# Seçilen pasaj

-----

Olaylar

Sosyal Sigorta Kurumu Başkanlığı Sigorta İşleri Genel Müdürlüğünce (SGK/Kurum); başvurucuya ait işyerinde yapılan denetleme sonucunda başvurucu hakkında iki ayrı idari para cezası yaptırımı uygulanmıştır. Başvurucu idari para cezalarına ayrı ayrı itiraz etmiş, Kurum bu itirazlara herhangi bir yanıt vermemiştir. Başvurucu bu arada borcunu taksitlendirmiş ve ihtirazi kayıtla tamamını ödemiştir. Başvurucu, SGK tarafından verilen idari para cezalarının iptali için Sulh Ceza Mahkemesine başvurmuş, talebin reddi üzerine Ağır Ceza Mahkemesine yaptığı başvuruda para cezalarının iptaline karar verilmiştir.

Başvurucu; Ağır Ceza Mahkemesinin kesin nitelikteki iptal kararına dayanarak Kuruma ödediği bedelin tahsili amacıyla icra takibi başlatmış, Kurumca borca kısmen yapılan itirazın iptali talebi üzerine İş Mahkemesi davayı kabul etmiştir. Temyiz üzerine Yargıtayın, takip ve dava konusu idari para cezalarını iptal etmede görevsiz olan Ağır Ceza Mahkemesinin verdiği iptal kararının yok hükmünde olduğunu belirterek bozma kararı vermesi üzerine İş Mahkemesi bozma kararına uyarak davayı reddetmiştir.

İddialar

Başvurucu, kesinleşmiş mahkeme kararının yok hükmünde kabul edilerek icra edilmemesi nedeniyle adil yargılanma hakkının ihlal edildiğini ileri sürmüştür.

Mahkemenin Değerlendirmesi

Kesin hükme saygı, uluslararası hukuk düzenine özgü hukukun genel ilkelerinden biri olarak kabul görmektedir. Anayasa'nın 138. maddesinin son fıkrasında düzenlenen yargı kararlarının geciktirilmeksizin uygulanması yükümlülüğü, hukukun genel ilkelerinden biri olarak da kabul edilen kesin hükme saygı ilkesinin de bir gereğidir.

-----

# Toplanan veriler
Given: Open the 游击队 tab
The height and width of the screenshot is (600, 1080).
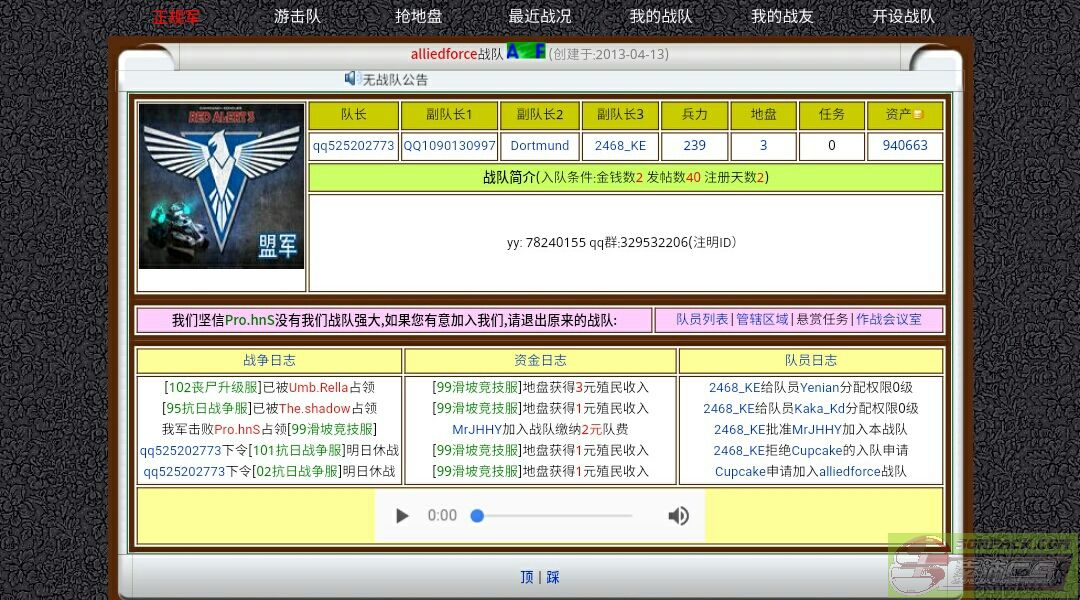Looking at the screenshot, I should point(297,16).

-----

# Göreviniz
İdari para cezası davasını anlatan seçilen pasajdan "Başvurucu; Ağır Ceza" sözcükleriyle başlayıp "uyarak davayı reddetmiştir." sözcüklerine kadar süren bölümü hiçbir değişiklik yapmadan yazın. Yanıt verirken yalnızca seçilen pasajdaki bilgilere dayanın.

# Sorunun çözümü
Başvurucu; Ağır Ceza Mahkemesinin kesin nitelikteki iptal kararına dayanarak Kuruma ödediği bedelin tahsili amacıyla icra takibi başlatmış, Kurumca borca kısmen yapılan itirazın iptali talebi üzerine İş Mahkemesi davayı kabul etmiştir. Temyiz üzerine Yargıtayın, takip ve dava konusu idari para cezalarını iptal etmede görevsiz olan Ağır Ceza Mahkemesinin verdiği iptal kararının yok hükmünde olduğunu belirterek bozma kararı vermesi üzerine İş Mahkemesi bozma kararına uyarak davayı reddetmiştir.